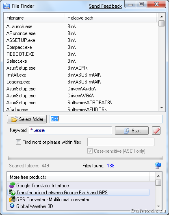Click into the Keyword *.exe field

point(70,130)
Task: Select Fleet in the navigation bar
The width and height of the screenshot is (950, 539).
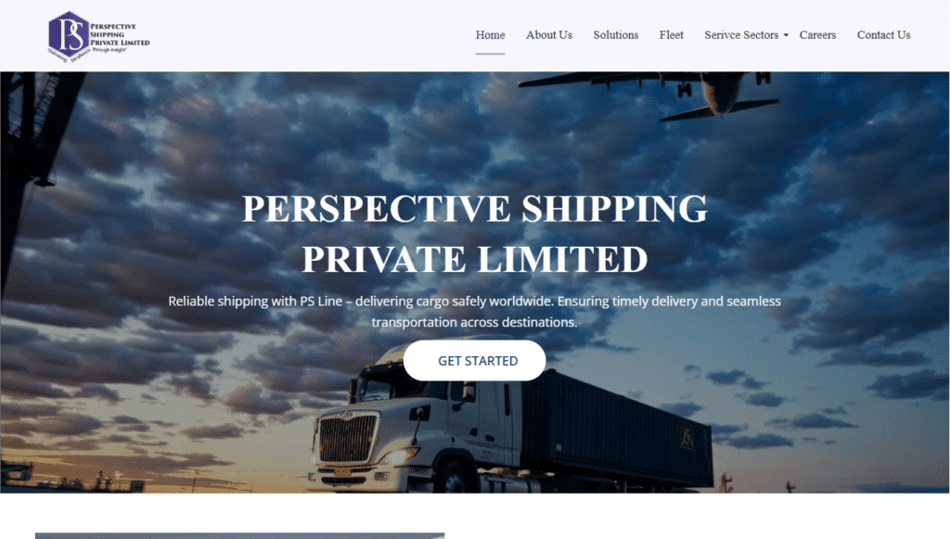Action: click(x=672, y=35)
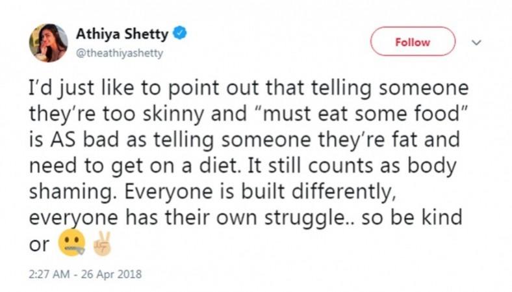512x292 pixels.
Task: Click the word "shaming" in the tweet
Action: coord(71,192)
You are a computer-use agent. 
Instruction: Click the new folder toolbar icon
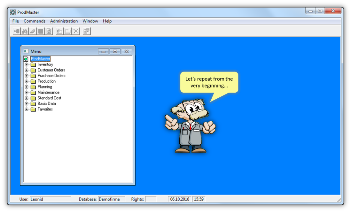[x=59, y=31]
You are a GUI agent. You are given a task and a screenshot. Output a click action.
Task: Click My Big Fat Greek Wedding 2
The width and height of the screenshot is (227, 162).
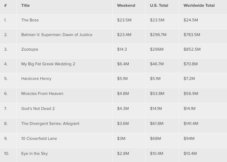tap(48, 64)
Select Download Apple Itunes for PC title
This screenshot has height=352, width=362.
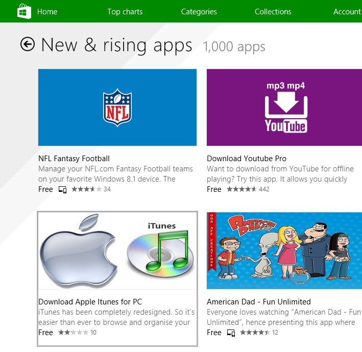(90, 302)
#####
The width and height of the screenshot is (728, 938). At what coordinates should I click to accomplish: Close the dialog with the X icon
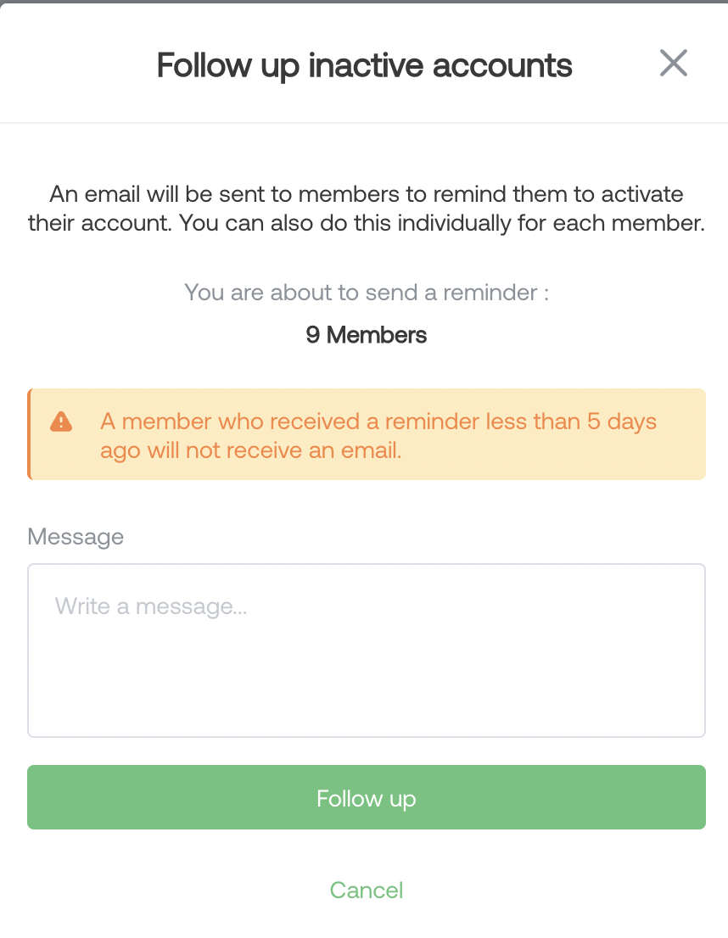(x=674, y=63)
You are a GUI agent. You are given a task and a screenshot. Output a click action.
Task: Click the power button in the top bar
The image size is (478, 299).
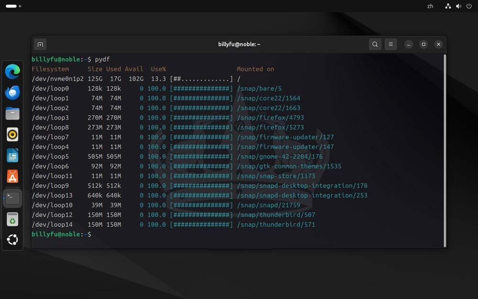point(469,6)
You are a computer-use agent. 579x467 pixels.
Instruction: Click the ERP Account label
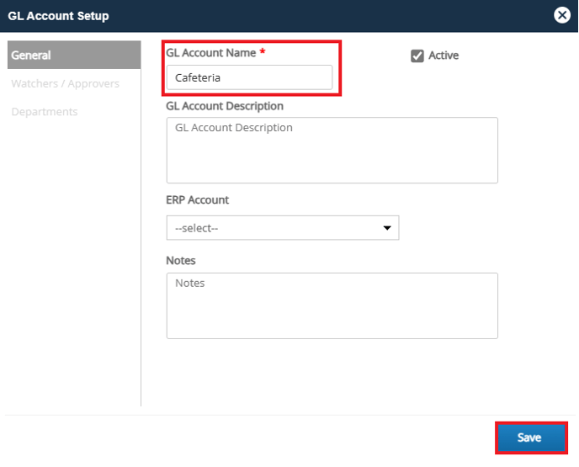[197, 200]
#####
Please filter the entries for the word "Select" and copy the lines that have it.

▶ Exercise response:
Task: Select Fleet in the navigation bar
Select Download Apple Itunes for PC title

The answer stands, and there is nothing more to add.